Published online by Cambridge University Press: 12 March 2010
The Council of Pisa was the fruit of a long period of gestation. Intermittently over centuries canonists had discussed where in various contingencies the supreme authority in the Church lay—with the pope, the cardinals, the universitas fidelium in a general council. Twice in the fourteenth century theory was nearly tested by practice, when Philip the Fair opposed Boniface VIII and when Louis of Bavaria faced John XXII. The final challenge was given by the Great Schism. Begun in 1378 it dragged on for decades, causing irreparable damage to Christian Europe. Neither of the rival ‘popes’ showed any genuine goodwill to end it. So others, particularly in France, lent a hand. When Benedict XIII in Avignon refused the via cessionis (abdication) and paid only lip-service to the via discussionis, the court of Paris withdrew its obedience and the theologians of the French universities justified the royal action. Canonists like Conrad of Gelnhausen and Henry of Langenstein wrote treatises to uphold the superiority of the universitas fidelium, i.e. a general council, over pope and cardinals. But who could summon a council? And who could best represent the universitas fidelium?
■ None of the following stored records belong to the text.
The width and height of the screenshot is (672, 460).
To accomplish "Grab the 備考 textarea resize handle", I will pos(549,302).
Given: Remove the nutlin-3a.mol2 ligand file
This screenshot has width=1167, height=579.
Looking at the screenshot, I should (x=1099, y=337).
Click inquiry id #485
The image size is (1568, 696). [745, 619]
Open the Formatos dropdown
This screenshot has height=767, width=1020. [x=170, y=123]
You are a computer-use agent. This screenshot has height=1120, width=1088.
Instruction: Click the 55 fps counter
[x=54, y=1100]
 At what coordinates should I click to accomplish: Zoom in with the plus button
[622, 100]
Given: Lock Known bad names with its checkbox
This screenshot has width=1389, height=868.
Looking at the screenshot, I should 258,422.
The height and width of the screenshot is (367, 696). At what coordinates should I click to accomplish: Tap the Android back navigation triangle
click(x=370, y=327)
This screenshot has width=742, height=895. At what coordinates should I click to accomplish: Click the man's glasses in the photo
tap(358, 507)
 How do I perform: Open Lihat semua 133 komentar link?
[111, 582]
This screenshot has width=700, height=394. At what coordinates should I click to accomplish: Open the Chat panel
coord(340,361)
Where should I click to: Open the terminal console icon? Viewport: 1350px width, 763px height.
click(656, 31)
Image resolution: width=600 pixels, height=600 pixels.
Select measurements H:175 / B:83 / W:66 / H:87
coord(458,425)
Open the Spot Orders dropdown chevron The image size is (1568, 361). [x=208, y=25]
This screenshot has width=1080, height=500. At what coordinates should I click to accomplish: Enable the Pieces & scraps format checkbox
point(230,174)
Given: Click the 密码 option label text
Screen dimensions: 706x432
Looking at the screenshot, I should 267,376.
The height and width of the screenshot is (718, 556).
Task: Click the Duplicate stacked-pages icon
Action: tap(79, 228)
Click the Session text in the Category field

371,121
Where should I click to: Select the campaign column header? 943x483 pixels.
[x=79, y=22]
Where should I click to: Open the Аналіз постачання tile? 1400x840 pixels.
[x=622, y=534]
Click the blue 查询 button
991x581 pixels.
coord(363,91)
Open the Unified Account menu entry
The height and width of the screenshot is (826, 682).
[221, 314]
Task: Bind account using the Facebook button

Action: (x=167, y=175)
It had been the cardinals who had started the schism when, confident that they were the chief power in the Church, they declared Urban VT's election invalid. They were the prime movers in the summoning of the Council of Pisa and in its running. In Constance, four years later, those same cardinals were fighting to retain a semblance of their previous importance, and bishops in the four or five ‘Nations’ were the chief authority representing the universitas fidelium.